長男たこ・長女ぴこ・次女ちぃは、不登校だ。
両親は、まだ、出来れば学校に行って欲しいという気持ちが抜けない。
子どものタイミングで行ける日があるなら、是非応援して、学校に行かせてあげたいと考えている。

今日は、子どもたちの感情が落ち着いており、気分はどちらかと言うと上向きだった。久しぶりに子どもたちが学校に行けた。登校できたのは、何カ月ぶりだろう。しかし、帰るころには、撃沈していたのだ。

人形劇団が学校に来るよ!

しばらく学校に行けていない3兄妹には、学校の情報が入ってこなかった。もちろん、毎日配信のクラスルームというものは、母もケータイに登録している。

先生は、今日の授業の黒板の写真、今日の宿題、などを毎日アプリで配信してくれた。子どもたちも、見ようと思えば見れる。一人1台配布された端末を開けば。けど、誰ひとり開かない。母が3クラス分チェックして、子どもに伝えていたこともあったが、伝えたところで、見ない。宿題もやらない。明日の行事なんて、関係ない。と子どもたちの中で、学校は他人事だ。

母は、そんな様子に苦しくなり、アプリの通知を切った。先生の配信がされた履歴、アイコンの右上の数字が増えていくのが苦痛になっていた。

担任は、気を使ってか、忙しくてか、分からないが電話もかけなくなった。
我が家には、学校の情報が入ってこなくなり、『平穏』な、しかし『きっかけの無い』日々を過ごしていた。

## 提供データ
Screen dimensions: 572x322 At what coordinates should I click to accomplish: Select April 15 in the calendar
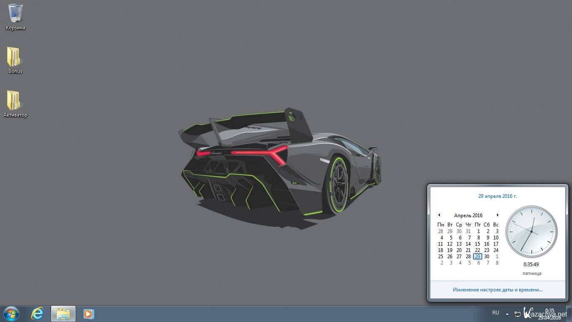477,244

## 課題と練習
(1) 課題文で、担任がしなくなったことは何か答えなさい。
(2) 課題文のうち、「子どものタイミングで行ける日」で始まり「母もケータイに登録している。」まで続く部分を、そのまま引用しなさい。
上のデータは使わなくてよい。

## 解答一覧
(1) 電話をかけること。

(2)
子どものタイミングで行ける日があるなら、是非応援して、学校に行かせてあげたいと考えている。

今日は、子どもたちの感情が落ち着いており、気分はどちらかと言うと上向きだった。久しぶりに子どもたちが学校に行けた。登校できたのは、何カ月ぶりだろう。しかし、帰るころには、撃沈していたのだ。

人形劇団が学校に来るよ!

しばらく学校に行けていない3兄妹には、学校の情報が入ってこなかった。もちろん、毎日配信のクラスルームというものは、母もケータイに登録している。